That. Was. Ridiculous.
As is observable by my incredible lack of posts here, the Chicago Bears this season have been nothing to write home about. Sure, Kyle Orton was better than expected, but he’s not the second coming of Jim McMahon. The offensive line has been adequate. Special teams have been less special than usual with Devin Hester’s season-long touchdown slump. Hester has shown improvement as a wide receiver, but in general the receiving core has been uninspiring. And the defense has been just plain bad. Their play has improved in the last few weeks, but so far they’ve only managed to climb back to average. On the plus side, we do have Matt Forte to scrub away the bad aftertaste of Cedric Benson.
In spite of their best efforts, the Bears somehow still find themselves in the playoff race here at the end of the season. They have the good fortune to be in a horrible division. The Detroit Lions are set to be the first team in NFL history to lose sixteen straight in a single season, and the Green Bay Packers misplaced their defense about six weeks ago and only just started finding pieces of it again last night. That leaves only the Minnesota Vikings, who have managed to keep pace with the Bears for the entire season, with one noteworthy edge: The Vikings beat the Bears in both meetings this season, meaning that if the two teams finish with equal records the Vikings win the division by virtue of owning the tiebreaker.
At the beginning of this past weekend, things looked grim indeed for the Bears’ playoff hopes. If the Vikings beat the Atlanta Falcons or the Bears lost to the Packers, the Bears were out of the division race. If the Vikings won, the Bears would still have a slim shot at a wild card – but only if the Buccaneers, Eagles and Cowboys ALL lost. One could say that hell would have to freeze over for the Bears to keep their shot at the playoffs alive after this past weekend.
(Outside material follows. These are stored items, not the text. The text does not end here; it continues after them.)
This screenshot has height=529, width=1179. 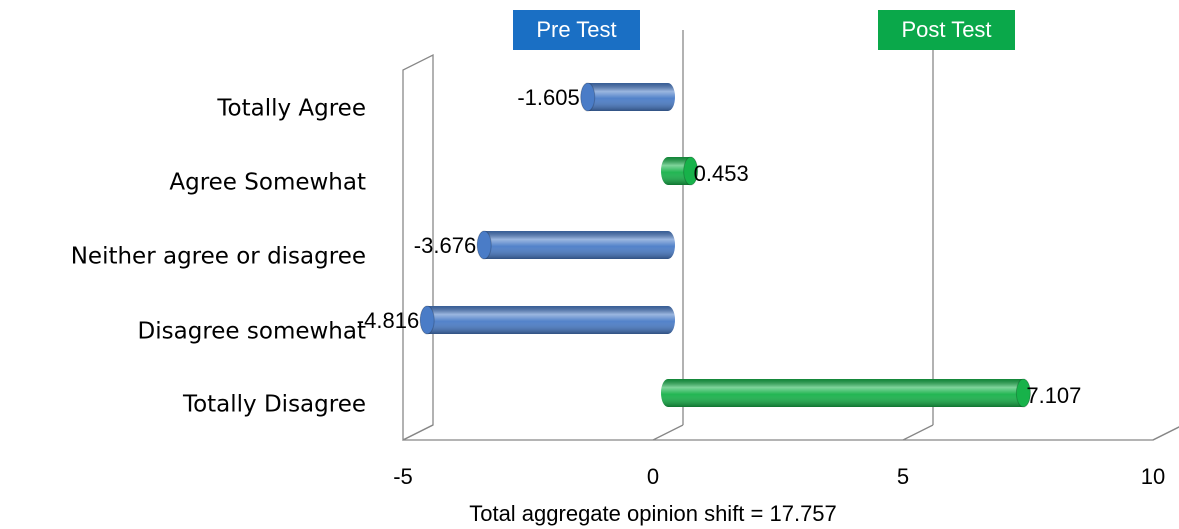 I want to click on legend-label: Pre Test, so click(x=576, y=30).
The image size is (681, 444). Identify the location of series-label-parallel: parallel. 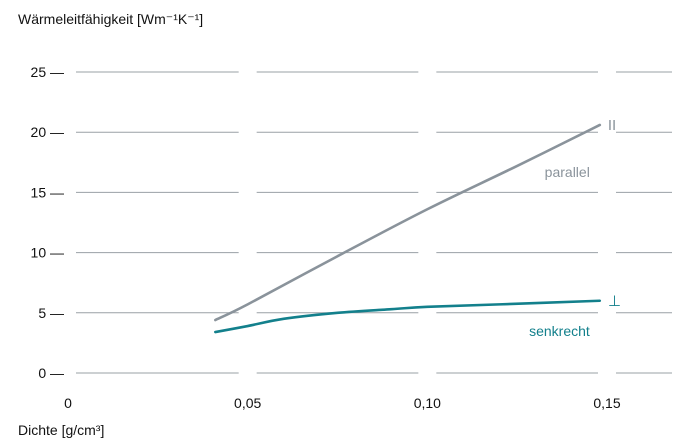
(568, 172).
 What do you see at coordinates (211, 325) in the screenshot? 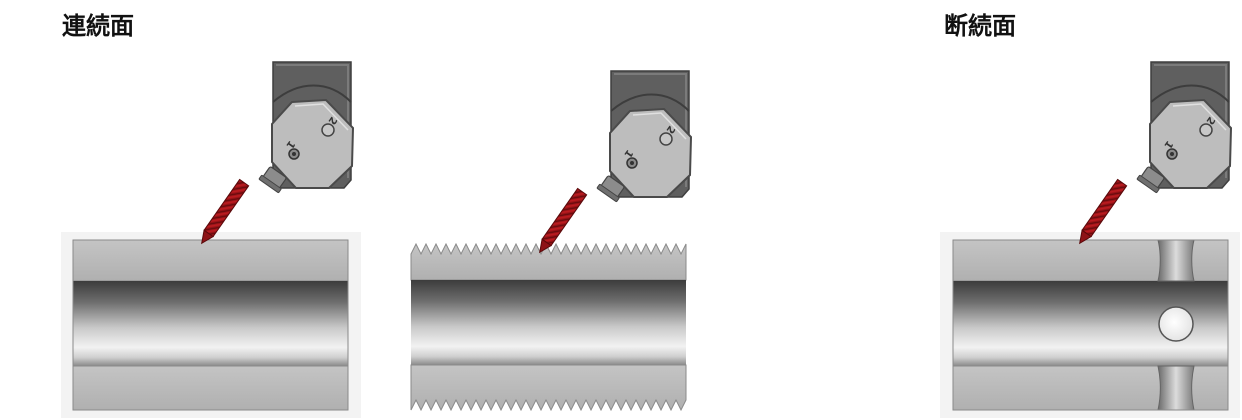
I see `workpiece-continuous-smooth` at bounding box center [211, 325].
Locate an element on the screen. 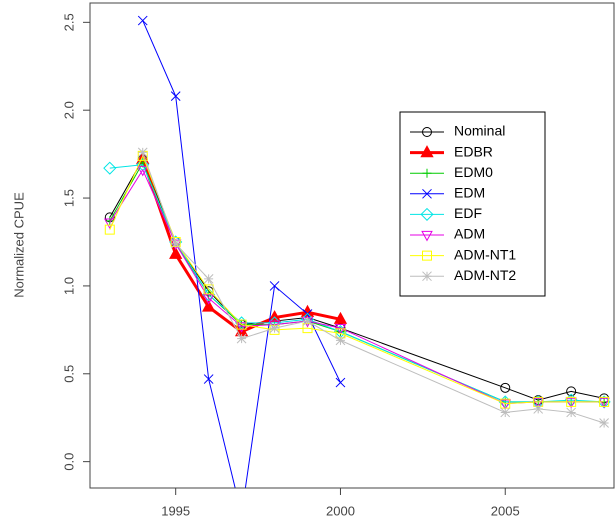 This screenshot has height=529, width=615. legend-label: ADM is located at coordinates (470, 234).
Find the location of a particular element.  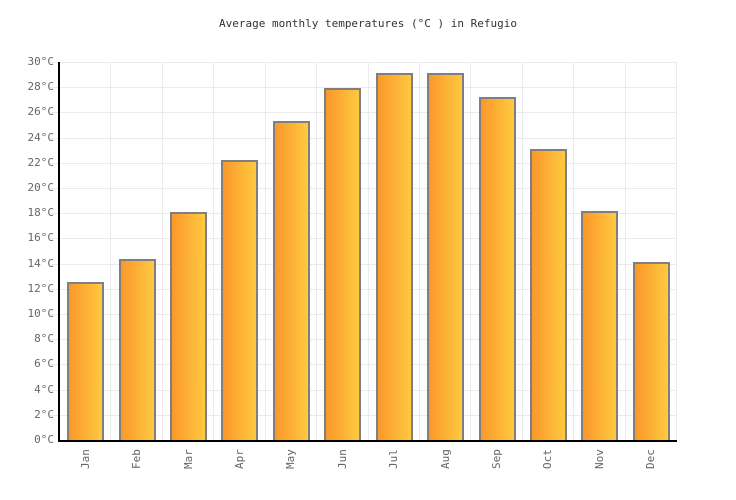

bar-oct is located at coordinates (548, 294).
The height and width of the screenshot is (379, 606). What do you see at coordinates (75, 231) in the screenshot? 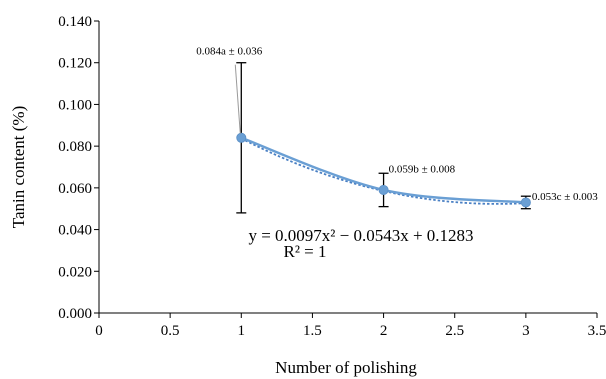
I see `y-tick-label: 0.040` at bounding box center [75, 231].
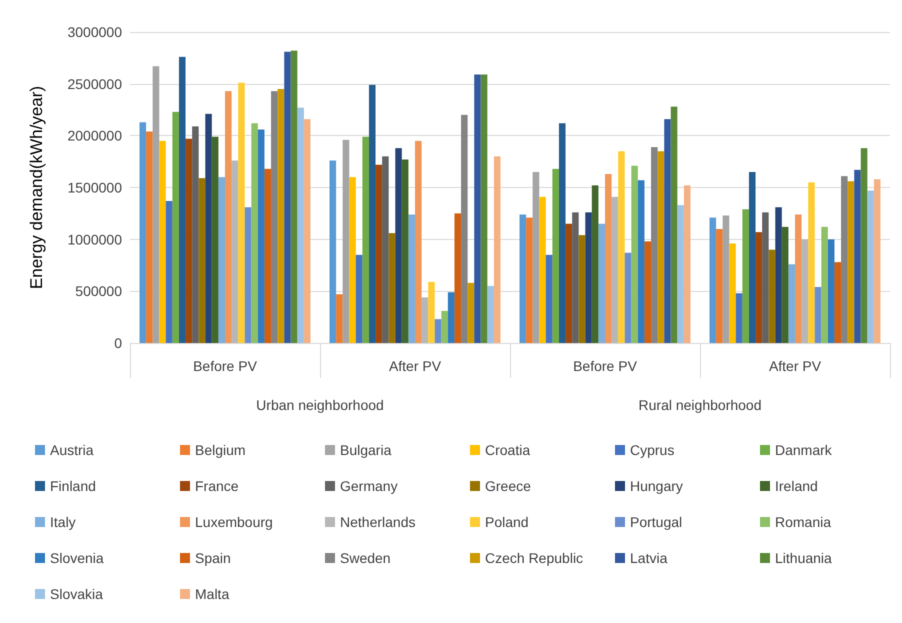 The width and height of the screenshot is (902, 623). Describe the element at coordinates (213, 558) in the screenshot. I see `legend-label: Spain` at that location.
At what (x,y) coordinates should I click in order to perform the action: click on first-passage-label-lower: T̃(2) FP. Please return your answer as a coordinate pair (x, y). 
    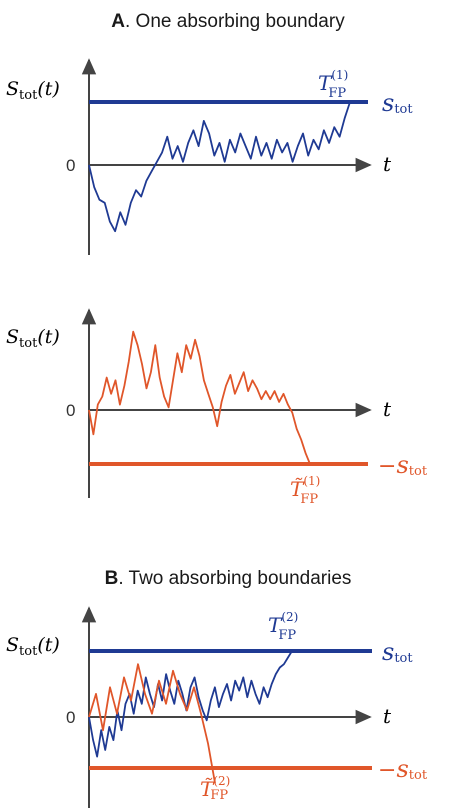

I don’t know about hell, but Chicago certainly froze over, and apparently that was good enough. The Vikings lost. The Bucs, Eagles and Cowboys – all of whom were favored to win – lost. The Bears? Last night’s game against the Packers was the coldest Bears home game since 1963. They played a straight-up horrible first half. They came into the second half with more energy, but that led to huge mistakes as much as gains. Late in the fourth quarter Forte literally saved the season by an inch as he just barely made a critical fourth-down conversion. That drive ended with a game-tying touchdown, but things almost went down the crapper again on the following kick-off, when Adrian Peterson drew a personal foul on a hit out of bounds. The Packers looked ready to put the game away with a go-ahead field goal, but defensive end Alex Brown managed to get his huge hand up high enough to block the kick, sending the game into overtime.
Even the coin toss went weird. The referee bounced the coin off Brian Urlacher’s helmet, and everybody had to run after it to see where it landed. In the end the Bears won the toss, Kyle Orton put together a decent drive, and Robbie Gould sealed the deal with a game winning field goal.
What does this mean? Hard to say. There is only one week left in the regular season, so it all comes down to this. The Bears have to win against the Houston Texans, who have been showing real signs of life in the past few weeks. And the Vikings still have to lose. The good news there is that they play the reigning Super Bowl champions the New York Giants. Sports Club Stats puts the Bears’ chances of reaching the playoffs at 31.9 percent. Considering the way the season has gone so far, I’m glad they’re finally starting to make things interesting.